**DESCRIPTION OF THE TASK**
Reproduce the listing from the line containing "Screen dimensions: 421x655" through the end of the listing, both ends included, with the requests kept and 70 added to every coordinate value in the answers. Omit the pictures from your output.

**RECORDS FOR THE TASK**
========================================================================
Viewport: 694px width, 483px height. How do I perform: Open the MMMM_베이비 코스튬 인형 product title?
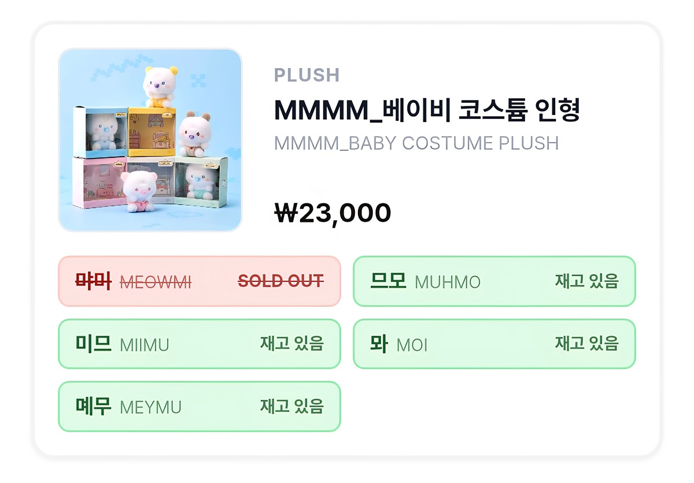coord(427,110)
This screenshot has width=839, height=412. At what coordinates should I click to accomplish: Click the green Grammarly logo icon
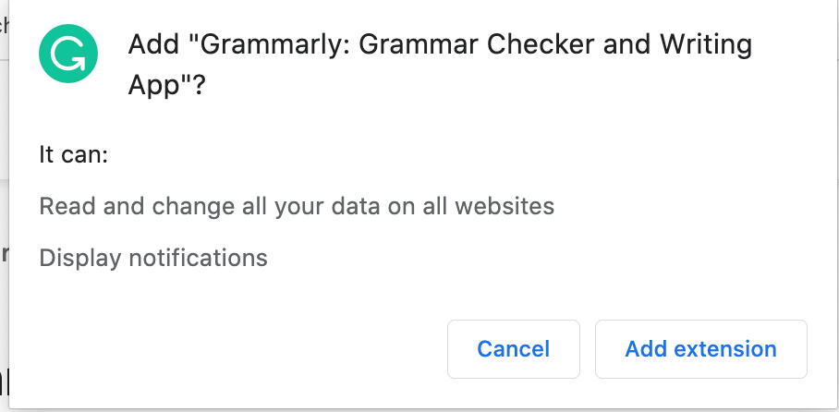pyautogui.click(x=68, y=54)
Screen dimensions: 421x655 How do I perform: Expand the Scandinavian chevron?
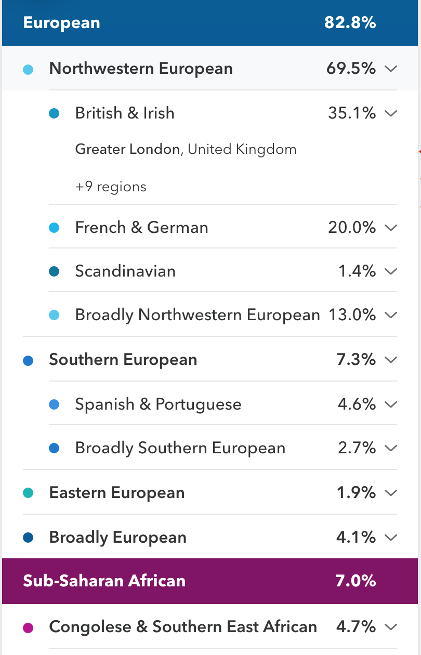tap(391, 271)
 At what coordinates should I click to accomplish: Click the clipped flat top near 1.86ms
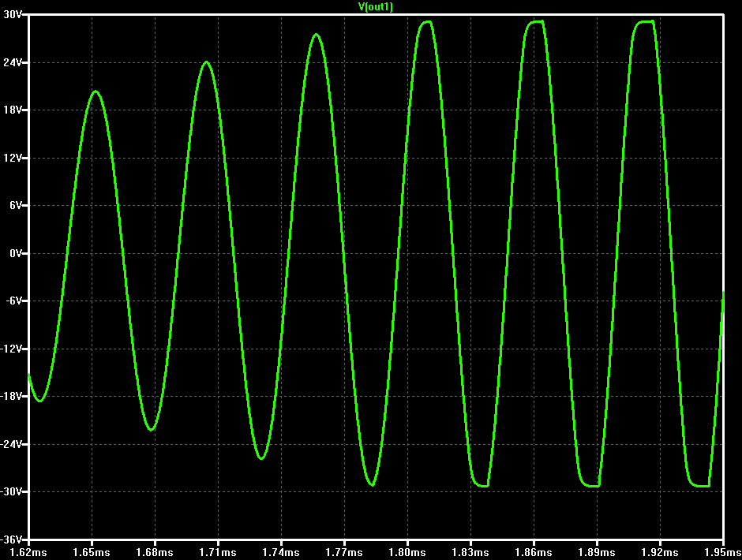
========================================================================
**TASK SOLUTION**
Screen dimensions: 421x655 How do I perform: Expand the Scandinavian chevron?
tap(461, 341)
 At what coordinates should I click to accomplish: Click the clipped flat top near 1.86ms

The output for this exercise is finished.